> 所给文段:
:::

Ceph亚太峰会RGW议题分享

Ceph亚太峰会RGW部分议题分享

本次Ceph亚太峰会干货最实在的的要数Redhat的《Common Support Issues and How to Troubleshoot Them》这里把RGW部分摘出来,和大家分享一下,本次议题主要是涉及到RGW中Object数量过多导致的OSD异常如何处理。

故障现象描述

Flapping OSD's when RGW buckets have millions of objects
● Possible causes
○ The first issue here is when RGW buckets have millions of objects their
bucket index shard RADOS objects become very large with high
number OMAP keys stored in leveldb. Then operations like deep-scrub,
bucket index listing etc takes a lot of time to complete and this triggers
OSD's to flap. If sharding is not used this issue become worse because
then only one RADOS index objects will be holding all the OMAP keys.

RGW的index数据以omap形式存储在OSD所在节点的leveldb中,当单个bucket存储的Object数量高达百万数量级的时候,deep-scrub和bucket list一类的操作将极大的消耗磁盘资源,导致对应OSD出现异常,如果不对bucket的index进行shard切片操作(shard切片实现了将单个bucket index的LevelDB实例水平切分到多个OSD上),数据量大了以后很容易出事。

○ The second issue is when you have good amount of DELETEs it causes
loads of stale data in OMAP and this triggers leveldb compaction all the
time which is single threaded and non optimal with this kind of workload
and causes osd_op_threads to suicide because it is always compacting
hence OSD’s starts flapping.

RGW在处理大量DELETE请求的时候,会导致底层LevelDB频繁进行数据库compaction(数据压缩,对磁盘性能损耗很大)操作,而且刚好整个compaction在LevelDB中又是单线程处理,很容易到达osdopthreads超时上限而导致OSD自杀。

● Possible causes contd ...
○ OMAP backend is leveldb in jewel and older clusters. Any luminous
clusters which were upgraded from older releases have leveldb as
OMAP backend.

jewel以及之前的版本的OMAP都是以LevelDB作为存储引擎,如果是从旧版本升级到最新的luminous,那么底层OMAP仍然是LevelDB。

○ All new luminous clusters have default OMAP backend as rocksdb
which is great because rocksdb has multithreaded compaction and in
Ceph we use 8 compaction thread by default and many other enhanced
features as compare to leveldb.

最新版本的Luminous开始,OMAP底层的存储引擎换成了rocksDB,rocksDB采用多线程方式进行compaction(默认8个),所以rocksdb在compaction效率上要比LevelDB强很多。

:::

> 所给记录:
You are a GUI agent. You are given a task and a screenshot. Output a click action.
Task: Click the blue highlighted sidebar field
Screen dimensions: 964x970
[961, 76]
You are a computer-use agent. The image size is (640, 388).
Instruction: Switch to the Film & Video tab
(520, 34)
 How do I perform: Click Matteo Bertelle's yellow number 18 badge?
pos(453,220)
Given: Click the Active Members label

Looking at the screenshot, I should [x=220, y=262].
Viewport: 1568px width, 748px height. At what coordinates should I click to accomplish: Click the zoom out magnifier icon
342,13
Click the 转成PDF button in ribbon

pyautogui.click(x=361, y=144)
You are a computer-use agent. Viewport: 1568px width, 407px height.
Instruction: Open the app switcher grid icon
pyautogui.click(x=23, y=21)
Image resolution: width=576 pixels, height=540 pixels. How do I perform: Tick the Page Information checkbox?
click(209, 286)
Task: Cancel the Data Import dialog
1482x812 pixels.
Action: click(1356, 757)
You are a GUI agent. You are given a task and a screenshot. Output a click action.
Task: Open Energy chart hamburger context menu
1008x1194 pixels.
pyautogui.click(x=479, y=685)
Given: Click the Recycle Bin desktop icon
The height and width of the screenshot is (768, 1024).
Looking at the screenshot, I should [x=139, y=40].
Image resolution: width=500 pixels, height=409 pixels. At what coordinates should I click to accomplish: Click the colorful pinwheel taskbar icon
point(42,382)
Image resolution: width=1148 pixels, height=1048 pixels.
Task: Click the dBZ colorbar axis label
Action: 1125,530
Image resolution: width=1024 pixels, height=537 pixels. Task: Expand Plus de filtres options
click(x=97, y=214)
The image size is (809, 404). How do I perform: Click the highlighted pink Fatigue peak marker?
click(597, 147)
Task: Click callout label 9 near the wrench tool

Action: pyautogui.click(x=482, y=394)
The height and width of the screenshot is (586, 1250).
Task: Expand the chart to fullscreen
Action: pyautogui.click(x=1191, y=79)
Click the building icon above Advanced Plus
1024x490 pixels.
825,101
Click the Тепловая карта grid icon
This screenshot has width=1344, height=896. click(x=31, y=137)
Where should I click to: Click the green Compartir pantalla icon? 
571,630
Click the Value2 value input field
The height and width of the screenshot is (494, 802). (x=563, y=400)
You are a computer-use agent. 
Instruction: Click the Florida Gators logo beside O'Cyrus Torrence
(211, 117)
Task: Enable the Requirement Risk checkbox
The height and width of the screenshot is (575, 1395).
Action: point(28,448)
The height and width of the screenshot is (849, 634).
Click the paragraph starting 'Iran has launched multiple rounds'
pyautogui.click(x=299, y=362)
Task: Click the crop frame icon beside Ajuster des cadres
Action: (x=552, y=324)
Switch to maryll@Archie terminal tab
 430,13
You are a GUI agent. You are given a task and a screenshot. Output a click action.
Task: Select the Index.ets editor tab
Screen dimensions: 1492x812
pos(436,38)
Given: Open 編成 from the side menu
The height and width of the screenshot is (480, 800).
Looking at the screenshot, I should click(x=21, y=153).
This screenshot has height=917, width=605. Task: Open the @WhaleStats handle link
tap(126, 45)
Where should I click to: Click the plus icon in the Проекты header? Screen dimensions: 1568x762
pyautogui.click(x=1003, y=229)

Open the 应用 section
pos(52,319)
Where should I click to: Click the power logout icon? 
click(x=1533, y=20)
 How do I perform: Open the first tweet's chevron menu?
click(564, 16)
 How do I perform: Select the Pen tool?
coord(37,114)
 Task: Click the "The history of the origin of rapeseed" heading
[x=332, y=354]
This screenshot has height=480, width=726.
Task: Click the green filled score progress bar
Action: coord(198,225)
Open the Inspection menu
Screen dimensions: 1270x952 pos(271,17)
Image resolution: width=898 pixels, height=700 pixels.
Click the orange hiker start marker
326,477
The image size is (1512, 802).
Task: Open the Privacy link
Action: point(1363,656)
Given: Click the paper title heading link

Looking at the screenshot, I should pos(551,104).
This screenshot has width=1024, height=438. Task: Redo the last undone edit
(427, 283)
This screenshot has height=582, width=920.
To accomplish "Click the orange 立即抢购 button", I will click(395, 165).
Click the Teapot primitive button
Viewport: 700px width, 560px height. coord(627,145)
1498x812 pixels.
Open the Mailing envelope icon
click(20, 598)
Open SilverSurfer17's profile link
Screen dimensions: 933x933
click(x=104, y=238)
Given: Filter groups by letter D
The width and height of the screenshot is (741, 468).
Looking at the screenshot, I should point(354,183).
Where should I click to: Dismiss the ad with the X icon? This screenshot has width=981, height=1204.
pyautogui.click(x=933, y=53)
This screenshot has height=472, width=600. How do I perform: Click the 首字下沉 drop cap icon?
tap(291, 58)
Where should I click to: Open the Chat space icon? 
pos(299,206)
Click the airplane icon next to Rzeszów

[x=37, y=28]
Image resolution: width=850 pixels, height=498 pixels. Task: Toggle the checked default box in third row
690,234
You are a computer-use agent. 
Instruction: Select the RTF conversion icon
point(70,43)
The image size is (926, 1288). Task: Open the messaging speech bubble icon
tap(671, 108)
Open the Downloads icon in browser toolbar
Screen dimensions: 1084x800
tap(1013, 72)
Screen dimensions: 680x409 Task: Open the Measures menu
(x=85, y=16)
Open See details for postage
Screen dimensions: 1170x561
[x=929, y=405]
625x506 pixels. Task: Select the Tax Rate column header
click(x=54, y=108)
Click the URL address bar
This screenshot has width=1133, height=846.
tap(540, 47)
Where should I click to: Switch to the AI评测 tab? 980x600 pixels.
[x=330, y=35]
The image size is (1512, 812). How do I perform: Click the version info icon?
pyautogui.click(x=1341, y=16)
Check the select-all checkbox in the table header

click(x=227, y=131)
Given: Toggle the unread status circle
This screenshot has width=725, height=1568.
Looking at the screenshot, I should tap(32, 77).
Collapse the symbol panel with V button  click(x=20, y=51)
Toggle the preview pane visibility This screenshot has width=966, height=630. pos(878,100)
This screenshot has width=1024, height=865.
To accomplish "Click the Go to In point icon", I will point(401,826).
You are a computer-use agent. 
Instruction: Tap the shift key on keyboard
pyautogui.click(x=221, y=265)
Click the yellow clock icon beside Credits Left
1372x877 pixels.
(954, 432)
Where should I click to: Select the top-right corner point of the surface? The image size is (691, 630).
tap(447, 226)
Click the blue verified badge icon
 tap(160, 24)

:::

> 任务说明 1: 将关于Ceph RGW的文段中这句话译成英文:“jewel以及之前的版本的OMAP都是以LevelDB作为存储引擎,如果是从旧版本升级到最新的luminous,那么底层OMAP仍然是LevelDB。”
> 任务说明 2: 照抄记录中从含有“This screenshot has width=1024, height=438.”的那一行到含有“click(x=104, y=238)”的那一行,首尾两行都包括在内。

> 正确输出 1: In jewel and earlier releases, OMAP uses LevelDB as its storage engine; if a cluster is upgraded from an older release to the latest luminous, the underlying OMAP is still LevelDB.

> 正确输出 2:
This screenshot has width=1024, height=438. Task: Redo the last undone edit
(427, 283)
This screenshot has height=582, width=920.
To accomplish "Click the orange 立即抢购 button", I will click(395, 165).
Click the Teapot primitive button
Viewport: 700px width, 560px height. coord(627,145)
1498x812 pixels.
Open the Mailing envelope icon
click(20, 598)
Open SilverSurfer17's profile link
Screen dimensions: 933x933
click(x=104, y=238)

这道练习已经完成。